We are not talking about Indiana Jones, but Vanja Mehmedovic, Lawrence exterminator.
Mehmedovic, who works for Haley Pest Control, 1035 E. 23rd St., serves as the last line of defense for many against things that not only go bump in the night but also bite. Hawks and hornets, roaches and raccoons, skunks and spiders — you name it, Mehmedovic has gotten rid of it.
“I love it,” he said. “Usually when you come, people are really happy to see you because they have a problem.”
He travels the Lawrence area with a spray can, a flashlight and live traps, ridding six to eight houses and apartments per day of unwanted critters.
Different seasons bring different challenges. In the summer, it’s brown recluse spiders. Right now, it’s hackberry nipple gall makers and boxelder bugs. One day he’s spraying chemicals to deter ants; on another he’s chasing a hawk in a warehouse with a net.
“It’s like a little puzzle every day,” he said. “It might be the same problem, but I get to do a different puzzle and figure out where they are coming from.”
In solving these puzzles, Mehmedovic often ends up in the line of danger. He knows from experience that hydrogen peroxide gets rid of the smell of skunk.

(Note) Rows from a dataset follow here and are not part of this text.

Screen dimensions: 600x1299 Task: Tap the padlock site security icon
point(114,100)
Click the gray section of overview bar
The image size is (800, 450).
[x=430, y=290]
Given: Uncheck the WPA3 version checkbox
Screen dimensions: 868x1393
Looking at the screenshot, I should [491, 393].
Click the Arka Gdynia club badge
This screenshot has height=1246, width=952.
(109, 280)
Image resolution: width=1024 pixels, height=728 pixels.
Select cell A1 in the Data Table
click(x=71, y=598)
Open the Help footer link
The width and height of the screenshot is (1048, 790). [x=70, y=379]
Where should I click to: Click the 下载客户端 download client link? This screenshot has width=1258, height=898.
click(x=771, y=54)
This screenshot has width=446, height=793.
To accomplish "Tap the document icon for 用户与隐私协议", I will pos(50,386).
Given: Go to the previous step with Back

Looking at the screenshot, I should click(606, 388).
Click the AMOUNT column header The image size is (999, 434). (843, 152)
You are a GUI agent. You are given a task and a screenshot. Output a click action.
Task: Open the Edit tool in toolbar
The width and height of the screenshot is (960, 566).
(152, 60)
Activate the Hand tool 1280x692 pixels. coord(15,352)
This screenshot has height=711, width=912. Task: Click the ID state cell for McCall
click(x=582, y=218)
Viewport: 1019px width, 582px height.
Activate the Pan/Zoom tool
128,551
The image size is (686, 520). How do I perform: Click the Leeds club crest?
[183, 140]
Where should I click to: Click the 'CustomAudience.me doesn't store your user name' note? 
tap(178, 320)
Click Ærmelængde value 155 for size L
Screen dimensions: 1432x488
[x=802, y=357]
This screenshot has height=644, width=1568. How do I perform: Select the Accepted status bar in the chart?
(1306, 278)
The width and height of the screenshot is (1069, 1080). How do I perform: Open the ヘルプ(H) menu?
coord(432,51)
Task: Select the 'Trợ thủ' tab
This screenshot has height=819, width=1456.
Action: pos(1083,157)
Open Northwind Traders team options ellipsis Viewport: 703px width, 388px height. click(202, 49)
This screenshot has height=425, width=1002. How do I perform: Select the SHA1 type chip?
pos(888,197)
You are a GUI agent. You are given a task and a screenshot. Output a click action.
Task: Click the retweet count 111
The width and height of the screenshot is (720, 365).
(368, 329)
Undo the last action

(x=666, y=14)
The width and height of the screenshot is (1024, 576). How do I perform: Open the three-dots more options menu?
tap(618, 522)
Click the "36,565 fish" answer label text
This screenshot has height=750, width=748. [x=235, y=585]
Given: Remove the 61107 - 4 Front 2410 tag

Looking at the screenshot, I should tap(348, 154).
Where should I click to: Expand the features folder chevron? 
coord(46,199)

Or that when faced with a 6-foot-long black snake in a crawl space, he can “scoot pretty fast on my butt.”
“I’ve had brown recluse spiders fall on my head and neck, and that was nerve-racking,” he said shaking his head. “It took me 15 minutes to calm down.”
For the most part, Mehmedovic said, he usually doesn’t mind the pests — except when he’s on the menu.
“You have homes that have been empty and are infested with fleas,” he said. “When I step in, they cover my legs. That’s what I don’t like.”
Still, fleas are not as bad or as strenuous to him as a bed bug infestation, which he said is the trickiest of all pest problems. Because bed bugs are so small and love cracks, every piece of furniture in an infested room must be disassembled and treated with either heat or chemicals.
If not taken care of, the pests get out of control in a hurry. Mehmedovic experienced this firsthand in handling a particularly severe bed bug infestation.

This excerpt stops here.